I am unable to generate the correct order of pagination. The baseurl pagination generates the correct pages in input but in output it still uses the baseurl 1 pages.
My goal was to get Baseurl 1, get agents’ profiles until they’re done, and then move to Baseurl 2 and repeat the same process. Can anayone help me?
@jabbson Thank you soo much for your help. I have a little question, what if I want to add a wait after each base url complete so it doesn’t block the request?
@jabbson Can it is possible to use any open-source web scraper with it? since I am self-hosting n8n so I am curious if I can use any web scraper api open soruce instead of native http request
Well, you see people who run these services like their data and they like when you can’t get it, at least easily.

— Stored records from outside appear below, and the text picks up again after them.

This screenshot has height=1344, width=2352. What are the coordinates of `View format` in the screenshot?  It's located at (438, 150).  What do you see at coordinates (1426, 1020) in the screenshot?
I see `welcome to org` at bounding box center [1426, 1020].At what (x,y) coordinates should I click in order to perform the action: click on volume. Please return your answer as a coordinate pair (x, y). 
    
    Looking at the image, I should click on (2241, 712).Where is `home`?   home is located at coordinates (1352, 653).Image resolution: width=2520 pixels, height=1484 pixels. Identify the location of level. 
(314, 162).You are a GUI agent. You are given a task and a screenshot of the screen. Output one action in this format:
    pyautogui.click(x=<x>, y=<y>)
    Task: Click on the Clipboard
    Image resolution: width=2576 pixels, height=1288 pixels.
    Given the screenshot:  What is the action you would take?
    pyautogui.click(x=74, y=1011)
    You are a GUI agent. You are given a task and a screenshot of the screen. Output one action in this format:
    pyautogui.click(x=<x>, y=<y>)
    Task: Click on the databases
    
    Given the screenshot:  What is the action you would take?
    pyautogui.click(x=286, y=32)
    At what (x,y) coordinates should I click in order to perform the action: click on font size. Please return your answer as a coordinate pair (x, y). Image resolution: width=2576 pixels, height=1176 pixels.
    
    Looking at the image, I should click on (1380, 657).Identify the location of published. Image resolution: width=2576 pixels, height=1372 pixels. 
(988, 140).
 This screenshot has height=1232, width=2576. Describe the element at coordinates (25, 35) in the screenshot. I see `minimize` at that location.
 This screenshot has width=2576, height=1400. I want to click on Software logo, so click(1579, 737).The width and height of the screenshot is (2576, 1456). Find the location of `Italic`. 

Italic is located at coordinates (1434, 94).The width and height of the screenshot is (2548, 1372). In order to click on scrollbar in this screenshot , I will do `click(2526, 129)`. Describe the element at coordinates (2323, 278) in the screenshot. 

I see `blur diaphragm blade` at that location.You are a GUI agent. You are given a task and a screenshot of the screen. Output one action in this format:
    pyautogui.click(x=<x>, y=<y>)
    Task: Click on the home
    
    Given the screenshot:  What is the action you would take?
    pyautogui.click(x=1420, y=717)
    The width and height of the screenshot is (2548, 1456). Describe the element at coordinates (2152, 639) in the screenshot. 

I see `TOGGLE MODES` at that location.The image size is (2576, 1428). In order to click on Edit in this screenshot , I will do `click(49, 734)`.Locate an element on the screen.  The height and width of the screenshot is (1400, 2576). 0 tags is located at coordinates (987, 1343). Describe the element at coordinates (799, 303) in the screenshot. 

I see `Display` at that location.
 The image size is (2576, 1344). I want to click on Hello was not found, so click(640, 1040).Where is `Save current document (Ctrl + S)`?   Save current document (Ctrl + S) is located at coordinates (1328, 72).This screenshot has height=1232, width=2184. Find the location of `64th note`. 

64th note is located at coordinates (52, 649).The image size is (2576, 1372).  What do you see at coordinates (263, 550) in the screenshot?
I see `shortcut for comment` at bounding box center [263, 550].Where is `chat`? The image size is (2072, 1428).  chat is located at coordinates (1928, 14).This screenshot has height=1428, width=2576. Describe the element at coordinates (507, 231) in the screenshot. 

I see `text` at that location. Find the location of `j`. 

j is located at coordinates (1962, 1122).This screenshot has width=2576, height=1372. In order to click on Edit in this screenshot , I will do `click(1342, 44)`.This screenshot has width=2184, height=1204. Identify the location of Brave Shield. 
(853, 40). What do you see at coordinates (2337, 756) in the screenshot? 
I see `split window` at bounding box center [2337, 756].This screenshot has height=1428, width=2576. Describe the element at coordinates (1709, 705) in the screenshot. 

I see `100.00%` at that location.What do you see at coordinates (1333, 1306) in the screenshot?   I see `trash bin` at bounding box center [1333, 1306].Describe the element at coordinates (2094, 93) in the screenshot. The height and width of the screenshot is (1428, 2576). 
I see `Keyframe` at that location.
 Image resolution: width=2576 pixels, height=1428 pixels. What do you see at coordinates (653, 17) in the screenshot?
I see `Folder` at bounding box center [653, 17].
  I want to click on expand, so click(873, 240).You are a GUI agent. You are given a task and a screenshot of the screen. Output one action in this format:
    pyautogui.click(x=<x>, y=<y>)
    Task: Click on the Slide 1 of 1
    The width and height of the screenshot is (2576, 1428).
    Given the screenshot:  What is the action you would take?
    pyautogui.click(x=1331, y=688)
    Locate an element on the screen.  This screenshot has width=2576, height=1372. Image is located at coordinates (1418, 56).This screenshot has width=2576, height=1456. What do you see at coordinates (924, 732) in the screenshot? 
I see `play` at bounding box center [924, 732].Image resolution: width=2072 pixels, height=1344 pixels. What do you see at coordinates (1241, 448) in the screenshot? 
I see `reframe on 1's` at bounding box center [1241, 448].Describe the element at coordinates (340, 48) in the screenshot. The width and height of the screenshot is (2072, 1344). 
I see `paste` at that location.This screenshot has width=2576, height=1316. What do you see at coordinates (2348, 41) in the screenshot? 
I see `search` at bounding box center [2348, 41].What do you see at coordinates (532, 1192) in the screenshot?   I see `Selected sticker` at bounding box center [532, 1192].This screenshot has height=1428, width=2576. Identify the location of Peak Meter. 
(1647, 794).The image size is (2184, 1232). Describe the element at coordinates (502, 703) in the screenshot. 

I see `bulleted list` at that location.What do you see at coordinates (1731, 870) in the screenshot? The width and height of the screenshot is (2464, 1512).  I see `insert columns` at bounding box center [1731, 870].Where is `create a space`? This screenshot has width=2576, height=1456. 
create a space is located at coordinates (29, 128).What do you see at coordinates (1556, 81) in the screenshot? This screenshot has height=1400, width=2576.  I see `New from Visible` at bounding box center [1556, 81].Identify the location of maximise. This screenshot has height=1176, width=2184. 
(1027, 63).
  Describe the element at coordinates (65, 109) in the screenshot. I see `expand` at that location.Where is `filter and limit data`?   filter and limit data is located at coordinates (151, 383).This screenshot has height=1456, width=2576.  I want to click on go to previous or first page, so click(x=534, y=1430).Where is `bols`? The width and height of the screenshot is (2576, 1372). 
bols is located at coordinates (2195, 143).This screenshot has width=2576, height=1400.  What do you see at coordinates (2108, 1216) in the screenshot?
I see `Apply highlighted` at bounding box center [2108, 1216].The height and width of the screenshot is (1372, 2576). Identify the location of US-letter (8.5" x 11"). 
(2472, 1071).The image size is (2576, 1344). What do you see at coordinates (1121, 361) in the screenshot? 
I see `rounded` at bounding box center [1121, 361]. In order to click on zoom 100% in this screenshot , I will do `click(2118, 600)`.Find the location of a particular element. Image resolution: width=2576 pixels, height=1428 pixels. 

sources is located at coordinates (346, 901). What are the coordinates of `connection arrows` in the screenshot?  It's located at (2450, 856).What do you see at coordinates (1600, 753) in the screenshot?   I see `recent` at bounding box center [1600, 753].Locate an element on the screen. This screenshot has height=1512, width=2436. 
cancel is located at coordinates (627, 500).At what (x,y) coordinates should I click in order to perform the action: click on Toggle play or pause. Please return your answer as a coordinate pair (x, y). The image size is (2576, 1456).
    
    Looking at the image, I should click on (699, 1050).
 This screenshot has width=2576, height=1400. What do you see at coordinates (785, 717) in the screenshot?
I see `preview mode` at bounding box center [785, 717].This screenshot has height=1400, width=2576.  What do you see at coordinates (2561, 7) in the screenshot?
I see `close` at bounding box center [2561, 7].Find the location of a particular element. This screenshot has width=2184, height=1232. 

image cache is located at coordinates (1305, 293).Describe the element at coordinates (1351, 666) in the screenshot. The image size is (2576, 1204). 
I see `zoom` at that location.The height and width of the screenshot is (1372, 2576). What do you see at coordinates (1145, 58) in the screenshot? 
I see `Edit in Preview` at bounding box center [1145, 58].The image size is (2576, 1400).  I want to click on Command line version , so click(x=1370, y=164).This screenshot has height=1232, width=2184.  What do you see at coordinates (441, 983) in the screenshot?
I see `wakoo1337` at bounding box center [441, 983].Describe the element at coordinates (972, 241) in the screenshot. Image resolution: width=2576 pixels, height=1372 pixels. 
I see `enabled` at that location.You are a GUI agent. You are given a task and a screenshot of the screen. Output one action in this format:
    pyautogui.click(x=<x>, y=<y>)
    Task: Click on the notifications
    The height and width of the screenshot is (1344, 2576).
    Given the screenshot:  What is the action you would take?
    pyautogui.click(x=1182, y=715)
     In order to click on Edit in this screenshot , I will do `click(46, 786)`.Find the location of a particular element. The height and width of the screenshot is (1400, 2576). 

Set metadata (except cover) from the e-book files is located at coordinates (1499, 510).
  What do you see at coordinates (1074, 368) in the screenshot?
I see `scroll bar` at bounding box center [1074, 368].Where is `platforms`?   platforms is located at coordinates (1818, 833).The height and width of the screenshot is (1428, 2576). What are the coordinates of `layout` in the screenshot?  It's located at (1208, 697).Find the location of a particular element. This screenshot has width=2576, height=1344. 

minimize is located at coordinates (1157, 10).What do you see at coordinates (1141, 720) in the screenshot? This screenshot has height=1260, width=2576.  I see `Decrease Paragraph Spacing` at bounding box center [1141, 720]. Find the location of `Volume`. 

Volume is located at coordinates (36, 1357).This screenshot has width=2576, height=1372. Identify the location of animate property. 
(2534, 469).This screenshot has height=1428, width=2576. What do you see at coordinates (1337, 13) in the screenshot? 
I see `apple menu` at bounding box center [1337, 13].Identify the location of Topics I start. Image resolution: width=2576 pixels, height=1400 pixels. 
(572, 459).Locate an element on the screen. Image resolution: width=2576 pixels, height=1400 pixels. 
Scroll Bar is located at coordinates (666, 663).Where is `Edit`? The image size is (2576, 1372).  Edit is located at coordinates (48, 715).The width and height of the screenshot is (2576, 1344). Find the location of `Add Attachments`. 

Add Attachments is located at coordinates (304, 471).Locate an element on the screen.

While one group of smart people is thinking about how to scrape all the data and make it available and make money off of it, the other group of people is thinking of how to protect themselves from this happening. Bot detection is getting as sophisticated as web scraping and it is a never ending battle.
While on this topic, both services you’ve mentioned strictly prohibit data scraping and the use of automated tools to access or extract data from their platforms without explicit written permission. Doing so is unethical and can bear legal consequences.
And that is exactly the point - if you want to have the data - they want you to pay for it, and this is exactly why they will try their best to detect and stop any bot activity on their resources.